The importance of this study is that it strongly reveals the overwhelming domi- nance of “reconstruction” errors in estimating wall heat fluxes while using an immersed boundary approach. The study demonstrates that the heat flux estimates even on a conformal mesh but using solution reconstruction does not improve significantly with increasing grid resolution.

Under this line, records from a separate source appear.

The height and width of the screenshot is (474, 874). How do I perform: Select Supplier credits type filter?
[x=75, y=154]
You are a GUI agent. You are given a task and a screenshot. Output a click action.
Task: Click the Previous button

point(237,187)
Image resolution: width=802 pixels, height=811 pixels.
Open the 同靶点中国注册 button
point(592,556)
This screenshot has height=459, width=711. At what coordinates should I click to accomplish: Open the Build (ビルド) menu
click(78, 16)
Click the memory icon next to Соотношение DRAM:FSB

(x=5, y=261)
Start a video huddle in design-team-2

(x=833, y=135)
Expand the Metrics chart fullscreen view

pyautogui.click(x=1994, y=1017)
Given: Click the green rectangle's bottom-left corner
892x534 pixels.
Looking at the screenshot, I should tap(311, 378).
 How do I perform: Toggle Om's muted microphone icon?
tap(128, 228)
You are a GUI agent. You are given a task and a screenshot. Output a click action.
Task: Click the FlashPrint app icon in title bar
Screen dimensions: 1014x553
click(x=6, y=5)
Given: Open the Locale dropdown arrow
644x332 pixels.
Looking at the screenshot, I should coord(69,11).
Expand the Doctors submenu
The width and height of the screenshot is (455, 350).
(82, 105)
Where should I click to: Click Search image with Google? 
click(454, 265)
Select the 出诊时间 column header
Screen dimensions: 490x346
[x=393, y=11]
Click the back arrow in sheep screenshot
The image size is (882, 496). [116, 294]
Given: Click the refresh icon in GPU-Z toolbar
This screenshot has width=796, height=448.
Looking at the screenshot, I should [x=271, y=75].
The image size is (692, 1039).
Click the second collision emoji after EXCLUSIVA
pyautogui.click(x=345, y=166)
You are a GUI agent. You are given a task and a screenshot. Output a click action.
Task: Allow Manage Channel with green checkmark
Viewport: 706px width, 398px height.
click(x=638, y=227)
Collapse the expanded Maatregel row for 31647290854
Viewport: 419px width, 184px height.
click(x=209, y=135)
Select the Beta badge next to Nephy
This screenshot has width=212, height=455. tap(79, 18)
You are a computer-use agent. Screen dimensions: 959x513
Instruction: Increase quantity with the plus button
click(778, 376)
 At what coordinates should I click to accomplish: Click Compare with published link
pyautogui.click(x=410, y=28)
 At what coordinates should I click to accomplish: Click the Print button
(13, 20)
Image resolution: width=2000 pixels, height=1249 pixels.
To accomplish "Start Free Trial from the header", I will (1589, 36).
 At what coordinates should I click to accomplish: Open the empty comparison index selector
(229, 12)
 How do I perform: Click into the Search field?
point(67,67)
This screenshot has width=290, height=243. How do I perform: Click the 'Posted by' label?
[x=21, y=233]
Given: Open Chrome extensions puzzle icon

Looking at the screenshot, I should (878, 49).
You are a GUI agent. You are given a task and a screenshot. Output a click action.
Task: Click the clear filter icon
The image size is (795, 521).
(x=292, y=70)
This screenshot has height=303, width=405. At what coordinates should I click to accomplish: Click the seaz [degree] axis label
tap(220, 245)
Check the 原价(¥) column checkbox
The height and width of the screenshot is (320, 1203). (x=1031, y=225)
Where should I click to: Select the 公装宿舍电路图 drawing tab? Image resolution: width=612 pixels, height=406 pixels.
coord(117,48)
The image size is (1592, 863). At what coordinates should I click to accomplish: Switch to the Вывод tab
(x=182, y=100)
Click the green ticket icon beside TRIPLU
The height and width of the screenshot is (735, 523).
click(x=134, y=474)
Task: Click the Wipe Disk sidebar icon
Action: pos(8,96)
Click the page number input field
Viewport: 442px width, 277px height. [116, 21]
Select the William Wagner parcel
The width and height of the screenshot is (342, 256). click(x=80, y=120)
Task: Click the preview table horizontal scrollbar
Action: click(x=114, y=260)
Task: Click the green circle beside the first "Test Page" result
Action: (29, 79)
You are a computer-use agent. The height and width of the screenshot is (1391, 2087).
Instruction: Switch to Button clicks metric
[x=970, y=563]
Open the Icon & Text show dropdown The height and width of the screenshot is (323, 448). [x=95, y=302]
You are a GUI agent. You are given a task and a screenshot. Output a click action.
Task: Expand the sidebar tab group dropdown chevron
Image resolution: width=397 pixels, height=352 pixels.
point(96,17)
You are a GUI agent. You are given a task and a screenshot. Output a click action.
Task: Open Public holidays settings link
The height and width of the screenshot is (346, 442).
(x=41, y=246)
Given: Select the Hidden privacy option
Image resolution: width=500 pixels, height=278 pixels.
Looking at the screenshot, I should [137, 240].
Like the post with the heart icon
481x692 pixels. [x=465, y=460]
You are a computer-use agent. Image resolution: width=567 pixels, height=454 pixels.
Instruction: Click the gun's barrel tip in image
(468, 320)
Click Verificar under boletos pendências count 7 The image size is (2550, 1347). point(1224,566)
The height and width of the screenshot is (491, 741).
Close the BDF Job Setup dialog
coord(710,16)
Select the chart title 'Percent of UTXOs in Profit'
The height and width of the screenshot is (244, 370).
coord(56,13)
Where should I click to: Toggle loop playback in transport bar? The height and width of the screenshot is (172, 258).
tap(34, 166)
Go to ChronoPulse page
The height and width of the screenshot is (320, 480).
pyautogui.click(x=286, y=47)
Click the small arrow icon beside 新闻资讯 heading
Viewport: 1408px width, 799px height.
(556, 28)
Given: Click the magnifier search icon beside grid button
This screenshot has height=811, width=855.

While one could perform further levels of grid refinement, it is not difficult to see that a finitely large number of mesh refinements would be necessary, even with a conformal IB approach, to achieve the accuracy of solutions obtained on an adapted mesh with five levels of refinement using the FV approach.
Consequently, the number of levels of grid refinement on a non-conformal mesh that employs the IB-FV approach would be even higher and therefore not feasible in prac- tice. One must contrast this observation with the studies in [70, 74] where the use of local grid refinement upto 14 levels (leading to a cell Reynolds number of∼1 resulted in quite accurate estimates of skin friction and heat flux. It must however be remarked that these studies were limited to low Reynolds number flows (less than 2000) and do
not consider high Re viscous flows as considered in this study. Our observations for this test case therefore point to the fact that local grid refinement has a weak influence on heat flux estimates obtained with IB-FV solvers and that while it is possible to obtain accurate estimates of wall shear stress with acceptably finite number of grid refinements, the predictions of wall heat fluxes could be practically infeasible with such an approach.